Creo que simplificaríamos la complejidad de lo real si redujéramos estos hechos a simples conductas individuales. Se sabe que las sociedades modernas son difíciles y que, en general, los hombres ya han renunciado a la ilusión de instalar el Paraíso en la tierra. Sin embargo, esto no significa resignarse a convivir con lo peor o a aceptar con cierto cinismo la institucionalización de la canallada. Conviene recordar al respecto que consentir lo peor significa el riesgo de degradarnos como sociedad y como personas.
El permanente deterioro de la política conduce a la anomia social, a la ruptura de los lazos de convivencia y a la victoria de los gángsters. Como se podrá apreciar, la defensa de la democracia en serio y de la política como gestión eficaz y virtuosa de los espacios públicos no es un problema teórico, es un problema práctico y, en más de un caso, en el acto de defenderlo nos va la vida.
Tres problemas me parecen que hoy son centrales para entender la crisis de la política. El primero se refiere a la capacidad que ha tenido el sector económico para corromper la política. Este tema no fue contemplado por los clásicos porque entonces el poder económico no era tan fuerte, pero lo cierto es que se hace muy difícil sostener un orden democrático medianamente comprometido con la sociedad si existe un poder económico decidido a corromperlo. Parodiando a un funcionario yanqui: «¿Qué político puede resistir un cañonazo de un millón de dólares?».
El segundo problema está relacionado con la manipulación que desde el poder se hace con los sectores más carecientes. Como en la democracia el principio de legitimidad es el voto, lo que se ha hecho es crear condiciones para disponer de una masa obligada a canjear el voto por necesidades de primer orden. Alberdi lo decía en 1852: «El pobre no vota, se vende». Y no lo decía por desprecio al pobre sino por desprecio al rico que encerraba al pobre en esa opción.

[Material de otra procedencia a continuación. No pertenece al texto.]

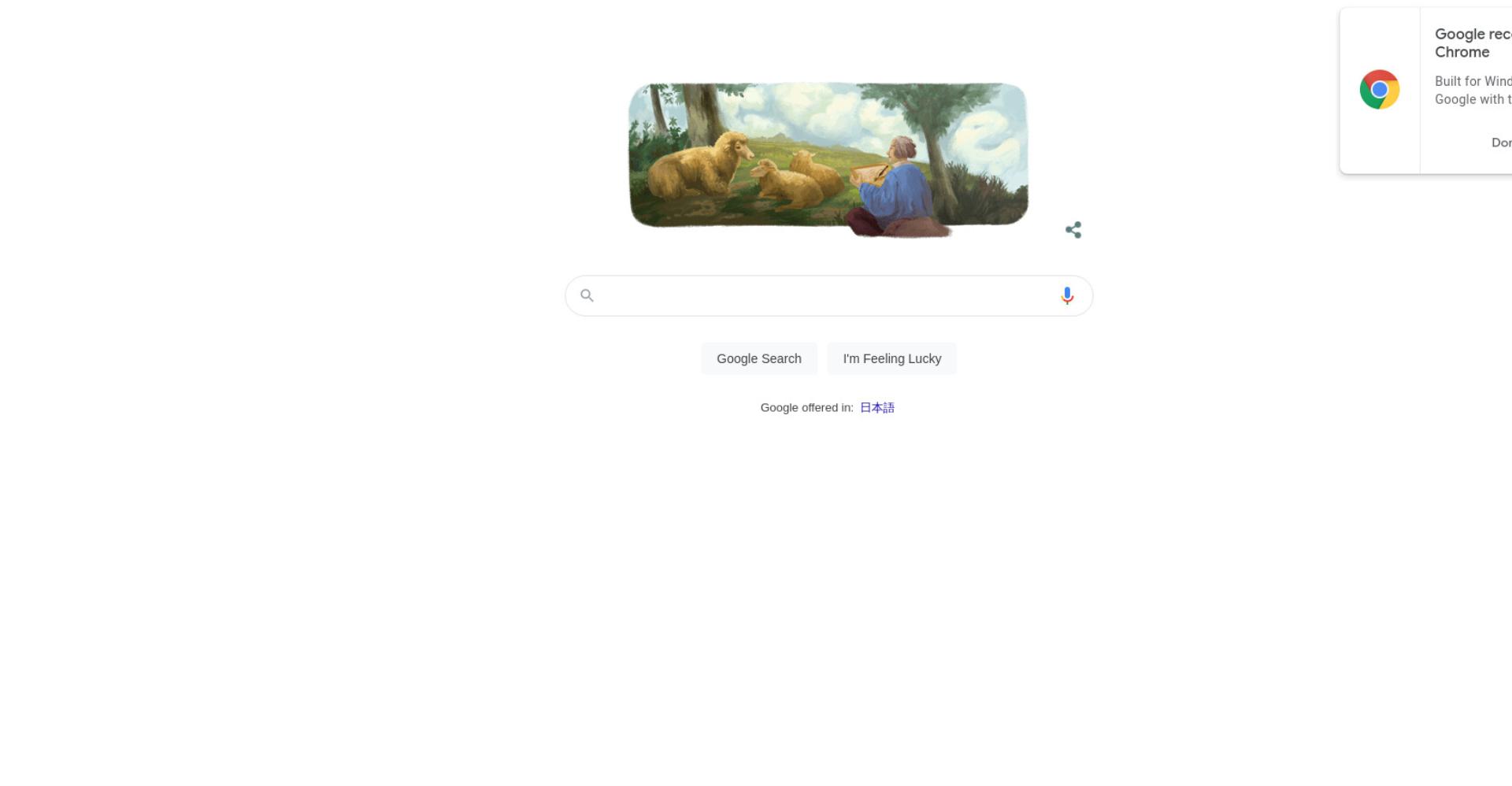This screenshot has width=1512, height=786.
Task: Switch Google to 日本語
Action: coord(877,408)
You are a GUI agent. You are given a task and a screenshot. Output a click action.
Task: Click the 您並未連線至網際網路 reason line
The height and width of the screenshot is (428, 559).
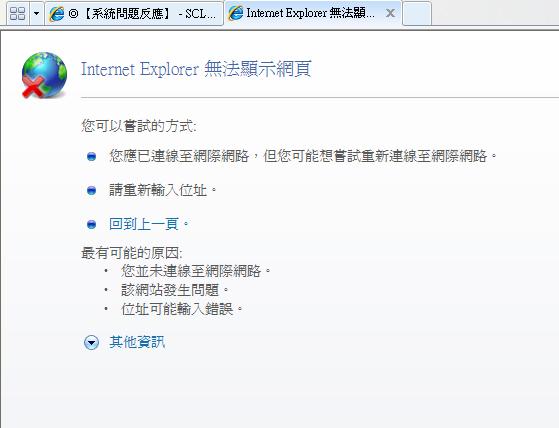(x=191, y=271)
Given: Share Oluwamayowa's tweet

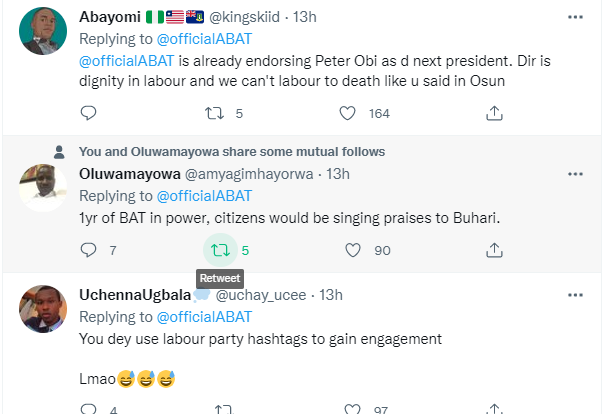Looking at the screenshot, I should [493, 250].

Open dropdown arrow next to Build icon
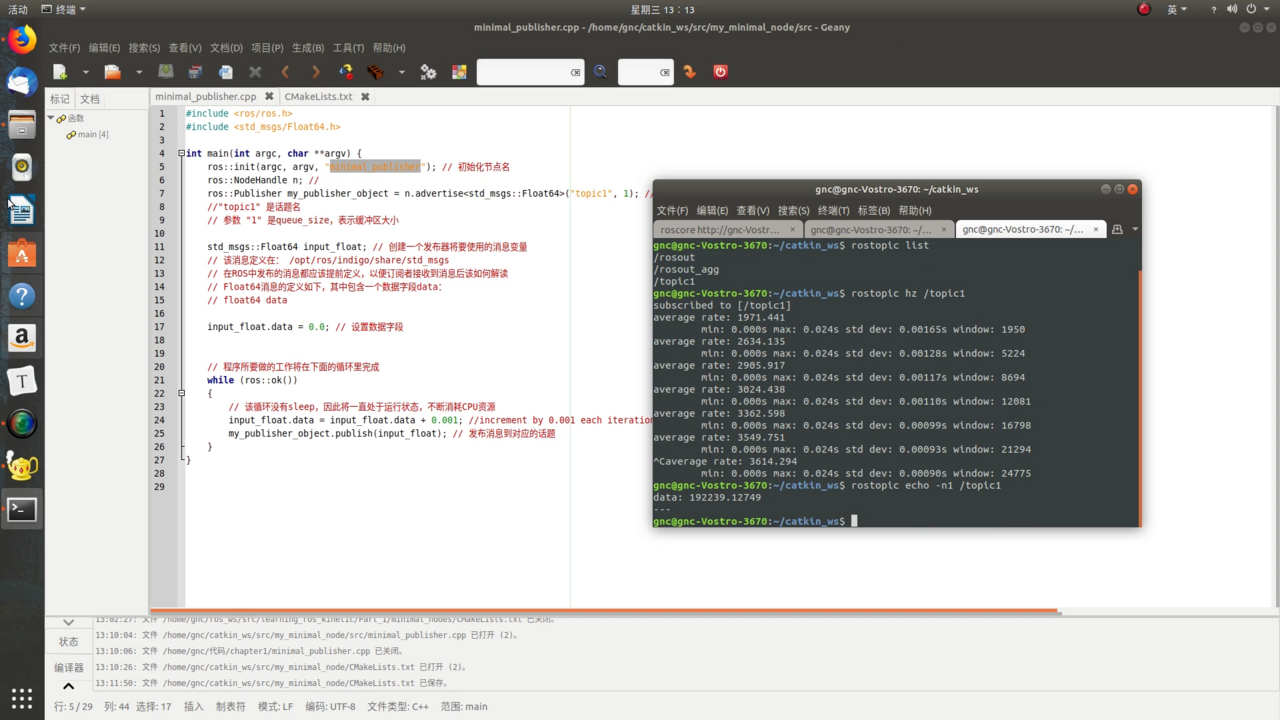[x=401, y=72]
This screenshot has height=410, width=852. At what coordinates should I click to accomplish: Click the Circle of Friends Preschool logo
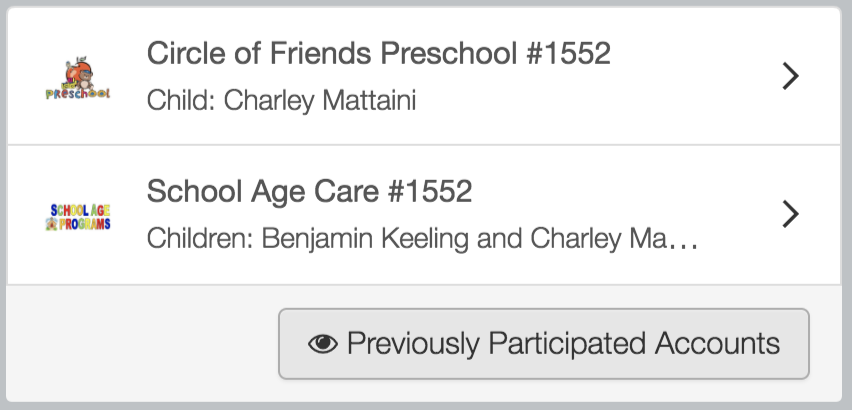coord(78,77)
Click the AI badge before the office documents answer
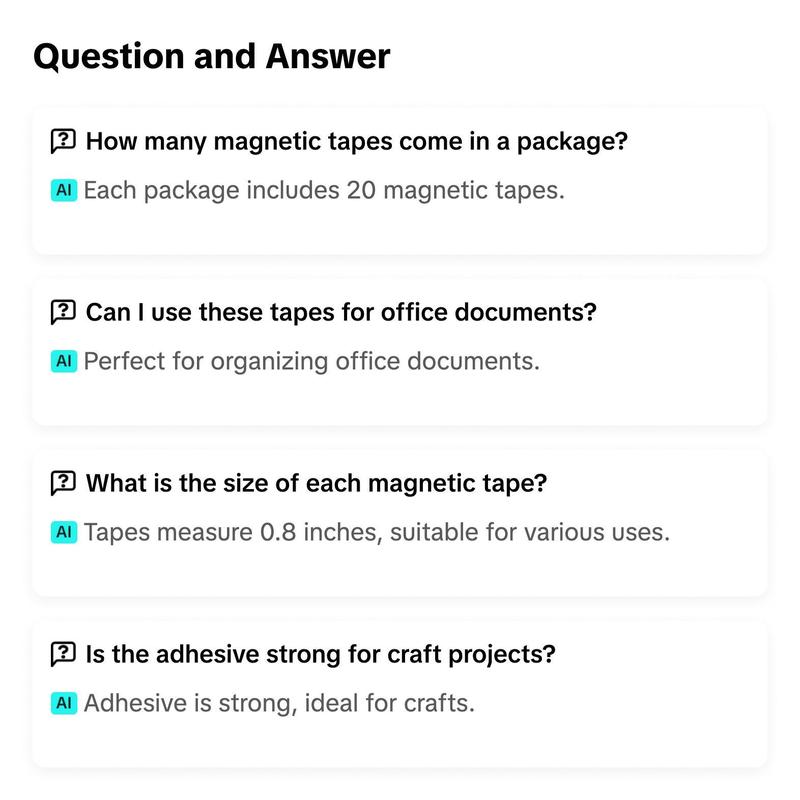The width and height of the screenshot is (800, 800). (x=64, y=361)
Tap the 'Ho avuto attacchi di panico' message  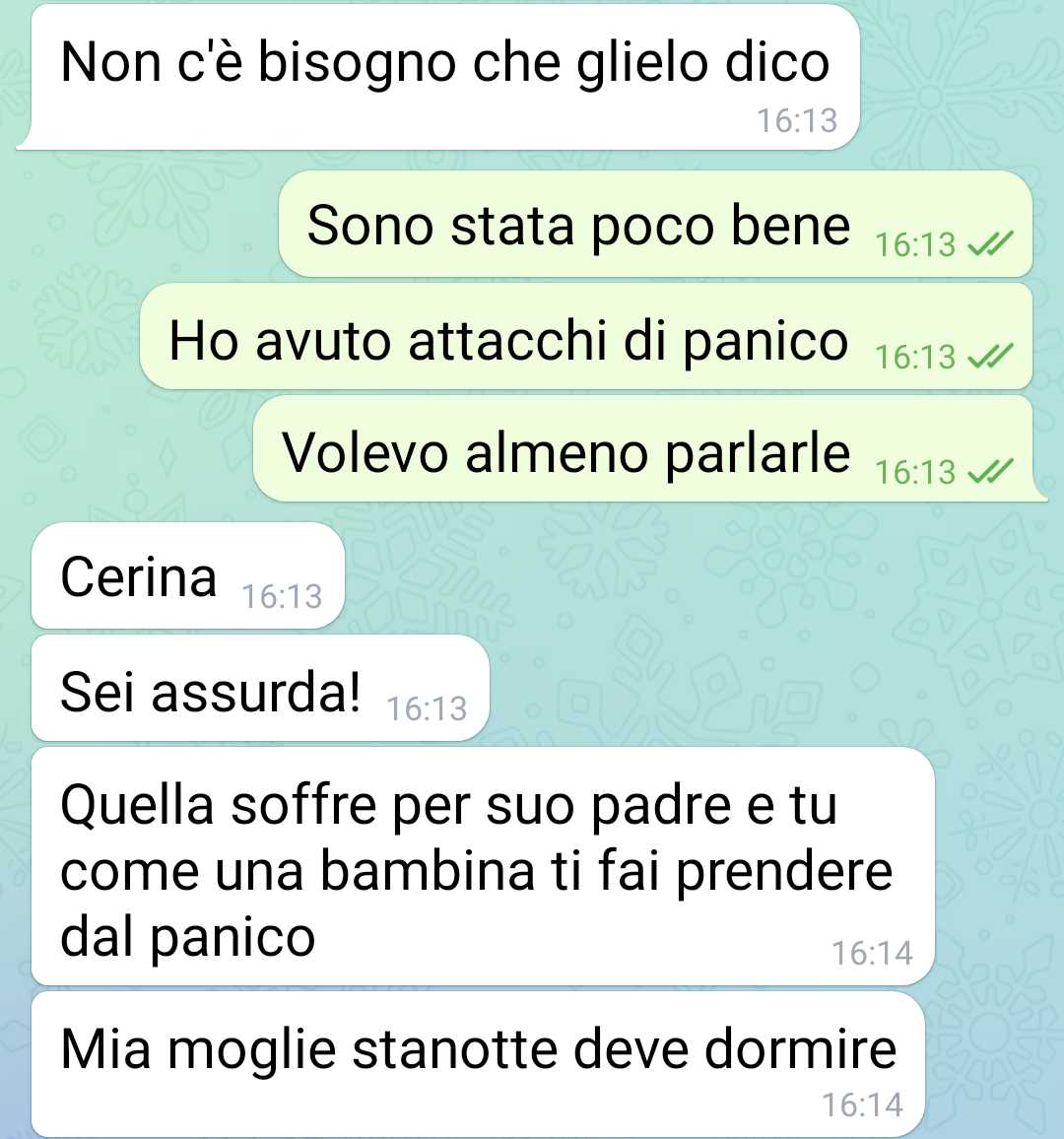coord(586,336)
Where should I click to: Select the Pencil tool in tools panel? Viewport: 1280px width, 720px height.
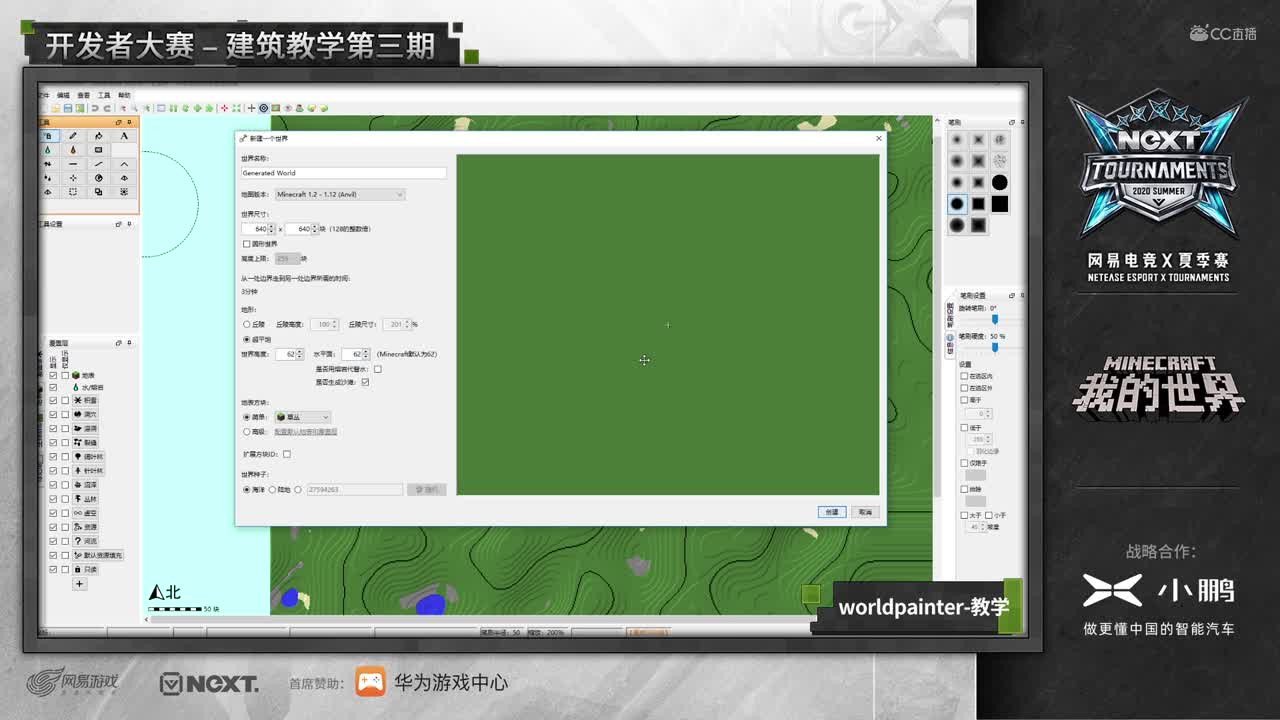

Dicho con otras palabras: cualquier persona con hambre o con sed privilegia esa necesidad y entrega a cambio un valor considerado secundario, es decir, el voto. Este tipo de estrategia estuvo magistralmente explicada por el peronista Lamberto a través de su célebre teorema: «Mientras haya pobres habrá peronistas», de lo que se deduce que para ganar elecciones lo que importa no es luchar contra la pobreza, sino mantenerla.
Por último, creo que es importante distinguir entre orden democrático y sociedades democráticas. Un orden democrático es un sistema que funciona en el plano del poder; una sociedad democrática es la que se despliega en el territorio de la sociedad civil. Yo postularía que para que el orden democrático funcione, para que el sistema de partidos políticos sea más o menos representativo, es necesaria la existencia de una sociedad democrática, es decir, de una sociedad que se exprese y participe a través de una red de instituciones civiles.
Si la política se entiende como la actividad orientada a gravitar en el espacio público, queda claro que las posibilidades de actuar políticamente exceden la militancia en un partido. No hay democracia sin partidos, pero como se suele decir en estos casos, la democracia es algo muy importante para dejarla librada exclusivamente a los partidos o a los políticos profesionales. Es más, sólo una sociedad democratizada y politizada puede ser el reaseguro de un orden político medianamente eficaz y virtuoso en el que ir a votar no sea un fastidio sino un acto transformador.